I've posted the last couple of days about this new (annotated) collection of poems by Edna St. Vincent Millay (Yale UP, 2016), mostly riffing on my memories of learning about Milllay, reviewing some books about her, chasing her story here and there. Today (and finally!) a little bit about the book itself.
The volume features an introduction by Holly Peppe, Millay's literary executor, a good, concise account of her life and career. Following that is a short description of the "editorial method" that the editor Timothy F. Jackson employed--useful information.
Then follow the poems, arranged both chronologically and by the collection in which they originally appeared (from Renascence and Other Poems, 1917, to the posthumous Mine the Harvest, 1954); Jackson also includes a couple of previously unpublished poems and an essay--and some letters (one of which has not been previously published).
Jackson's annotations, which appear in the margins, are generally very useful--and (best of all for readers) neither obtrusive nor annoying.
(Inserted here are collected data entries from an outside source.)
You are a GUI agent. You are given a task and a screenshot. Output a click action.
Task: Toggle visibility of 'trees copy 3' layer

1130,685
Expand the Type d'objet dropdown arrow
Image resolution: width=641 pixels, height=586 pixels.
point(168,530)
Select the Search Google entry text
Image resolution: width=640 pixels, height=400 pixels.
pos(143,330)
An occasional vocabulary word, some information about the creation of the poem, some literary analogues and parents, some suggestions for additional reading--these are what readers will find in the margins. Oh, and not all pages or poems contain them. Just when necessary.
My favorite Millay poems are here ("What Lips My Lips Have Kissed," "Only until This Cigarette Is Ended," the "Figs" ("My candle burns at both ends"; "Safe upon the solid rock"), "The Courage That My Mother Had" (which I recited at my dear mother-in-law's funeral), "Dirge Without Music" (which I recited at a memorial for a close friend), and others)--and there are plenty more I can now easily peruse and (probably) memorize.
Missing, however, is the sonnet that Judith Guest used as an epigraph (well, the final four lines of the sonnet) at the head of her 1976 novel Ordinary People, which later became a popular film. (Link to trailer.) That 1980 film won Oscars for Robert Redford (in his directing debut) and actor Timothy Hutton. Much of the filming was in Lake Forest, IL, where Joyce, Steve, and I lived during the 1978-79 academic year (Joyce and I were both teaching at Lake Forest College; Steve was in 1st grade), so it had some personal resonance, as well.
Here's that sonnet:
Read history, thus learn how small a space
You may inhabit, nor inhabit long
In crowding Cosmos — in that confined place
Work boldly; build your flimsy barriers strong;
Turn round and round, make warm your nest; among
The other hunting beasts, keep heart and face, —
Not to betray the doomed and splendid race
You are so proud of, to which you belong.
For trouble comes to all of us: the rat
Has courage, in adversity, to fight;
But what a shining animal is man,
Who knows, when pain subsides, that is not that,
For worse than that must follow — yet can write
Music; can laugh; play tennis; even plan.